## INSTRUCTIONS TO FOLLOW
Having located "Task: Click the Assistant", write out its line and the remaining lines of the material exactly, the last one included, but not the pictures.

┌─ RECORDS TO PROCESS

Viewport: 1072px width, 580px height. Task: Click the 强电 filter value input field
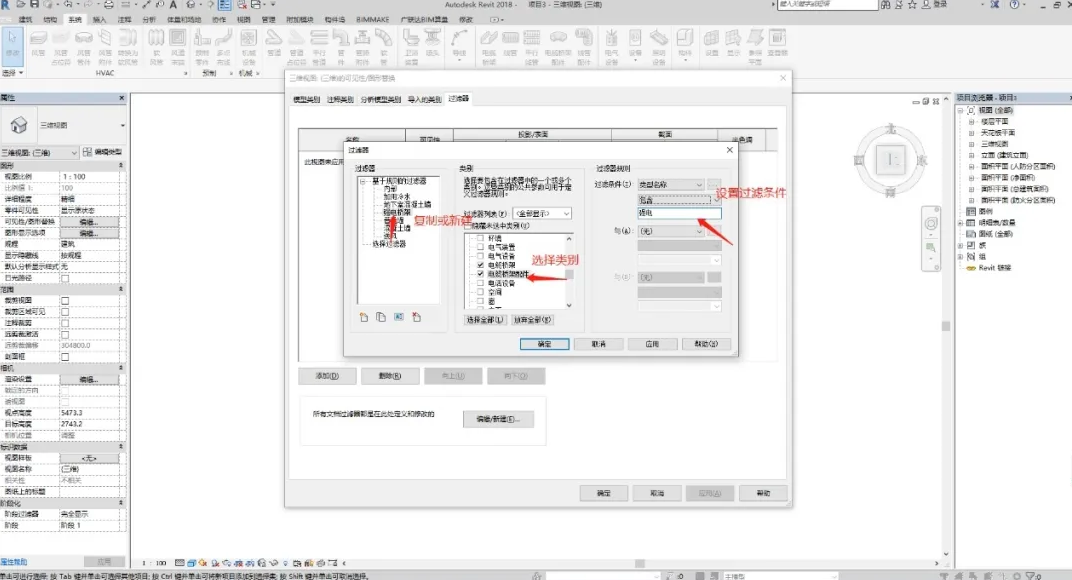pyautogui.click(x=680, y=213)
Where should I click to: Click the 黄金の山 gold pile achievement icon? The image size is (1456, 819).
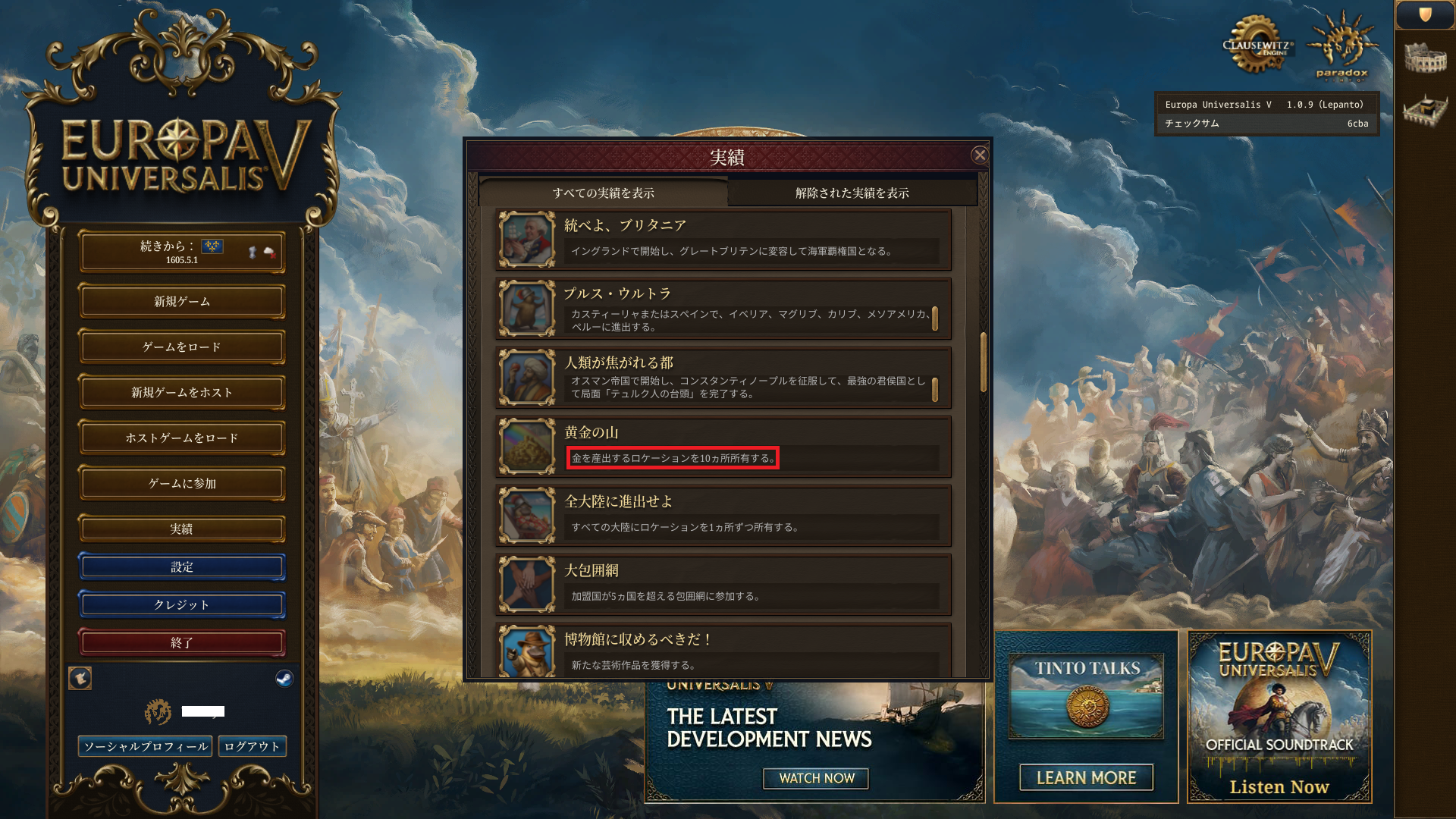526,447
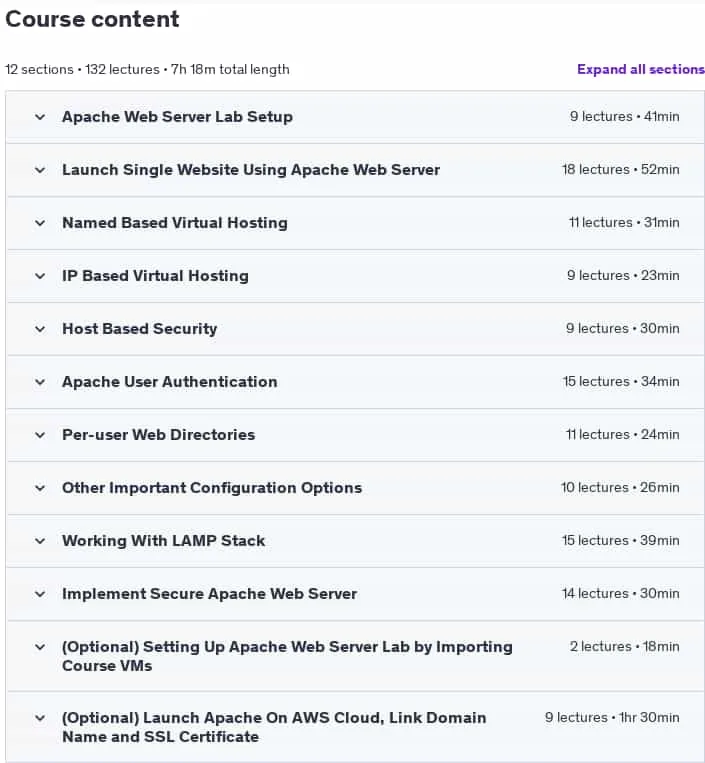Select the Named Based Virtual Hosting title
Image resolution: width=705 pixels, height=763 pixels.
tap(175, 223)
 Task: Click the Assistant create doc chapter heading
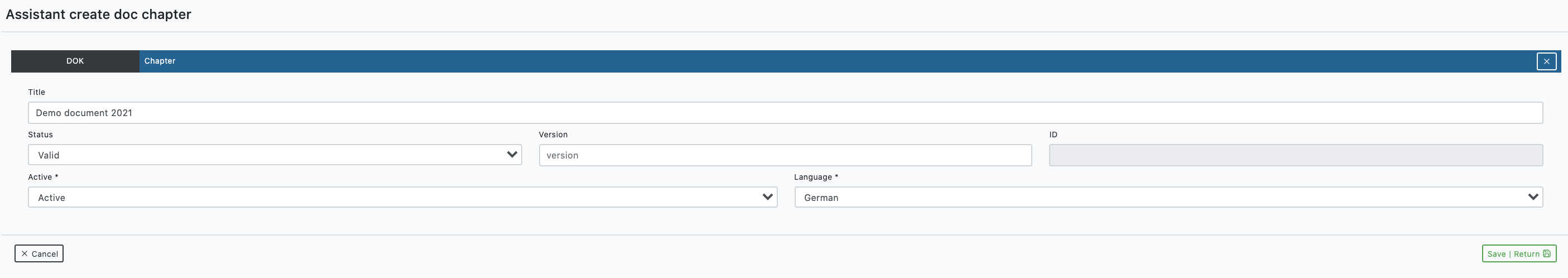pos(99,14)
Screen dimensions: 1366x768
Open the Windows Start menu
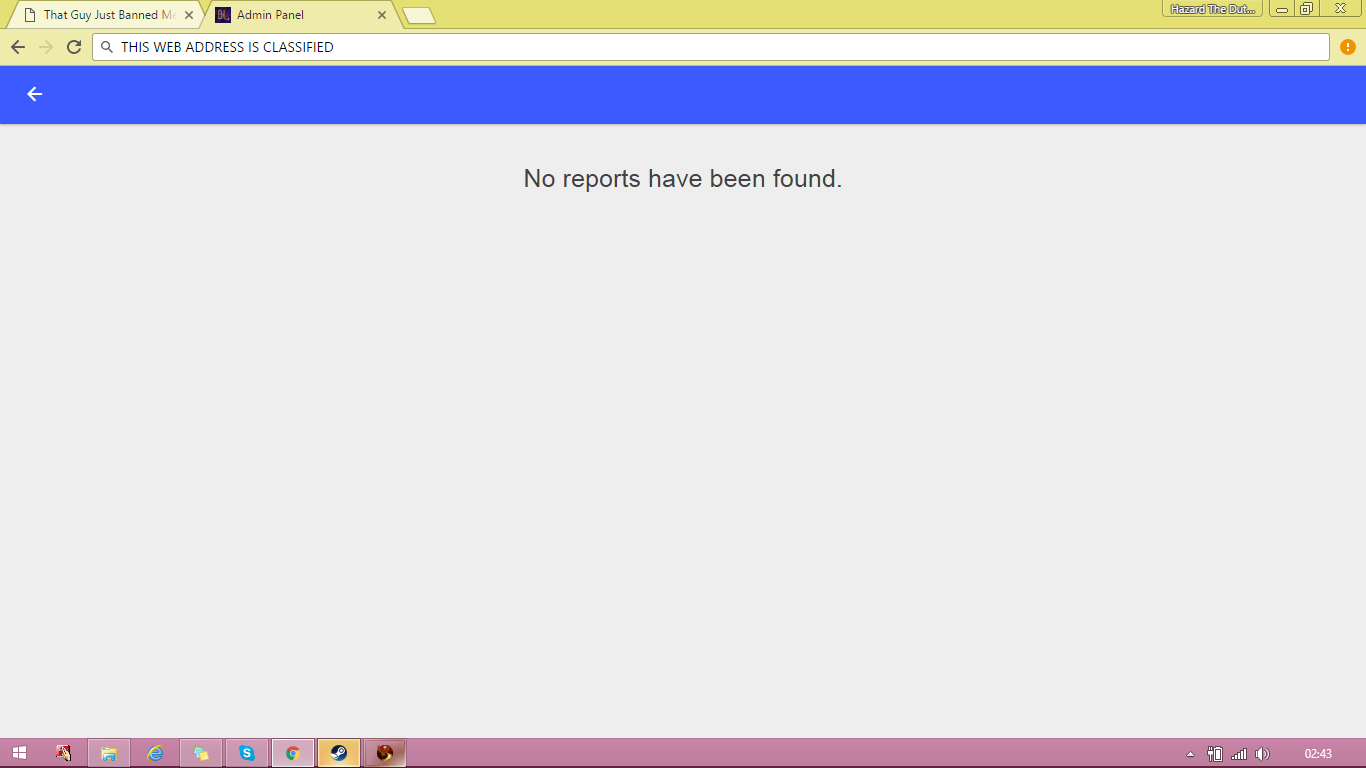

└─

## EXERCISE ANSWER
 Task: Click the Assistant create doc chapter heading
pos(99,14)
Screen dimensions: 1366x768
Open the Windows Start menu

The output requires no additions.